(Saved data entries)
++++++++++

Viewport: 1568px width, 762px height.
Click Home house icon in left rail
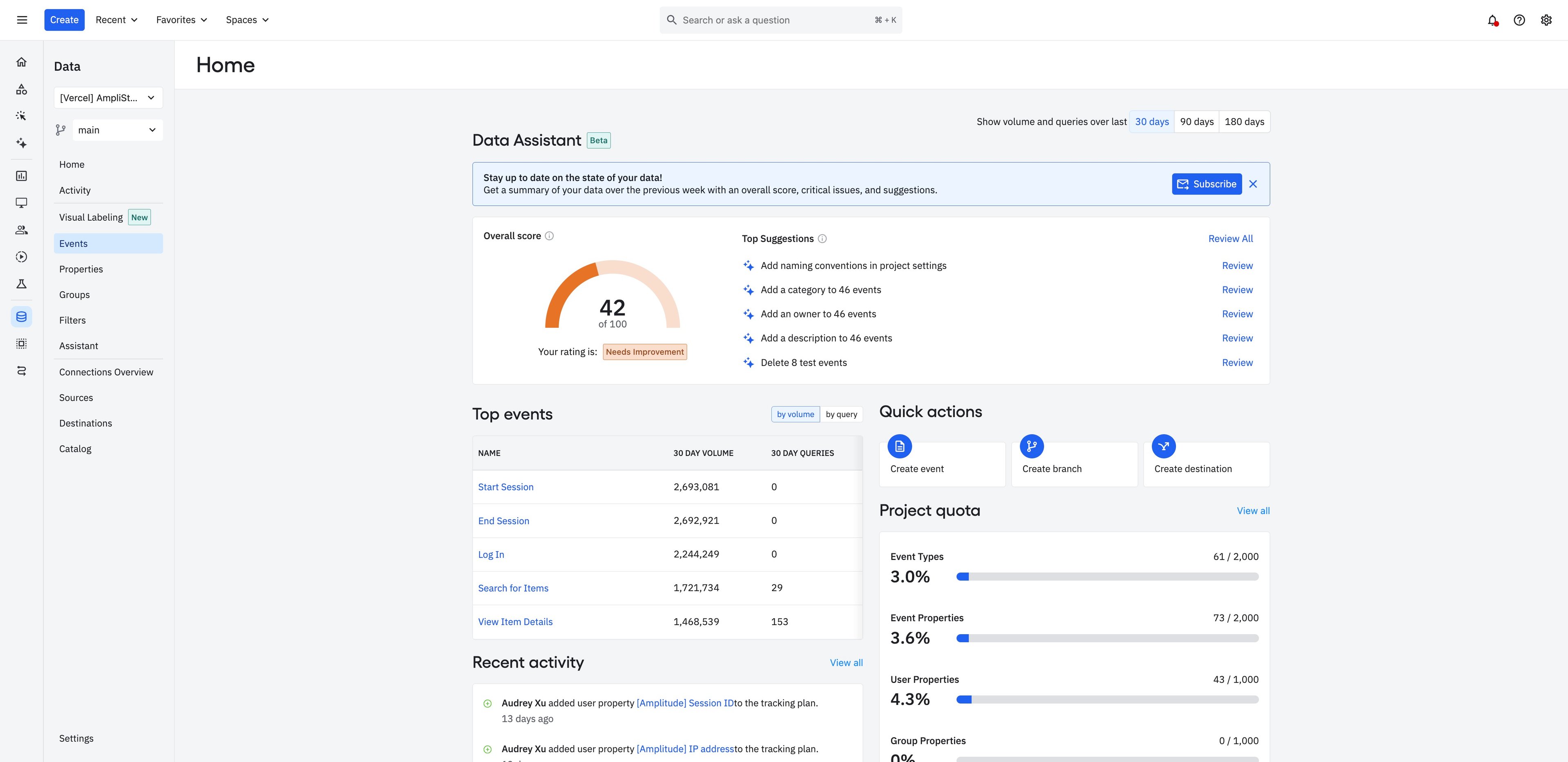coord(21,62)
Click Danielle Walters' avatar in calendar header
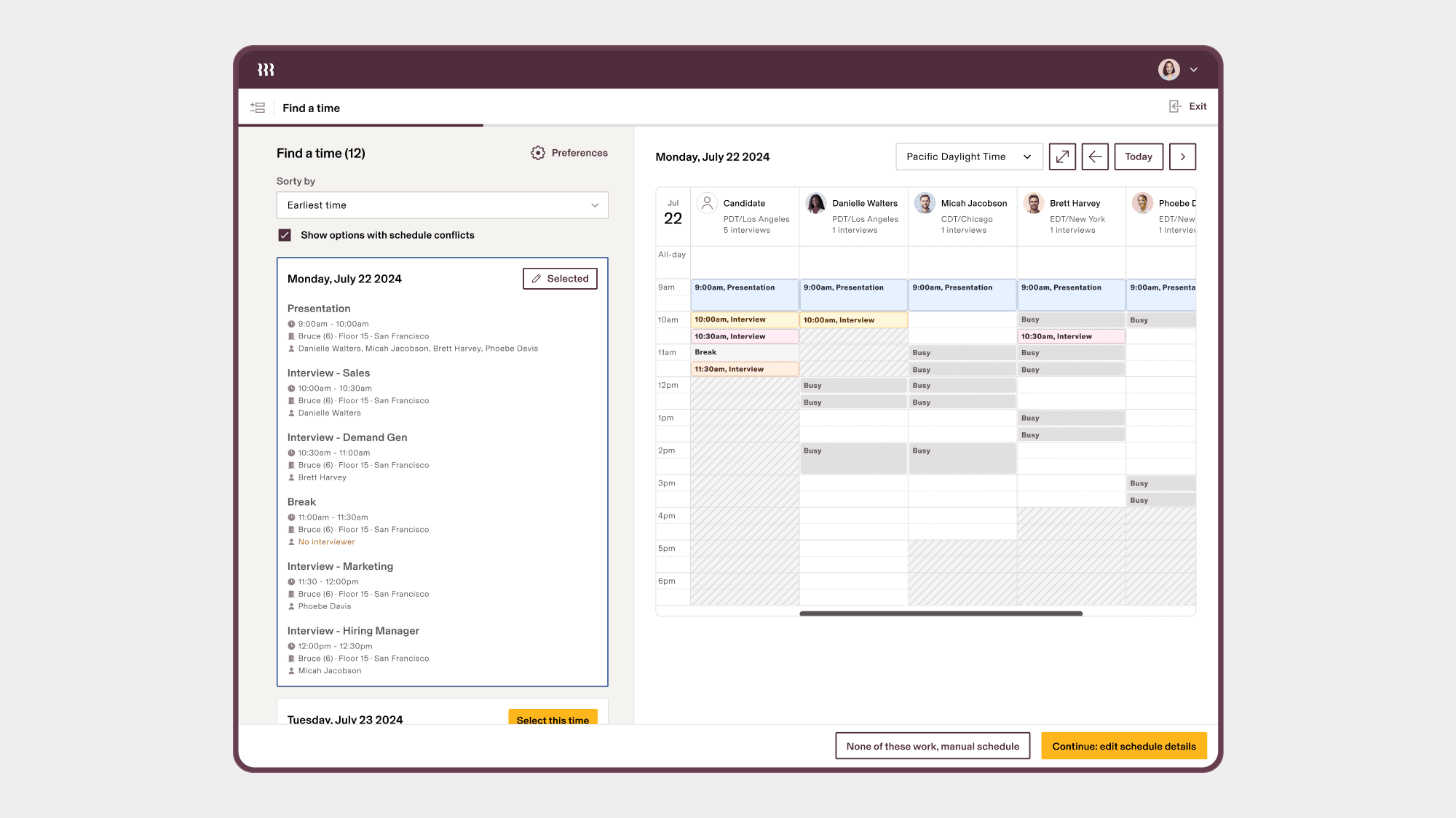The width and height of the screenshot is (1456, 818). pyautogui.click(x=816, y=203)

++++++++++

Goal of the exercise: Repeat every line above exactly, but omit all images.

Result for this exercise:
Viewport: 1568px width, 762px height.
Click Home house icon in left rail
coord(21,62)
Click Danielle Walters' avatar in calendar header
The width and height of the screenshot is (1456, 818). pyautogui.click(x=816, y=203)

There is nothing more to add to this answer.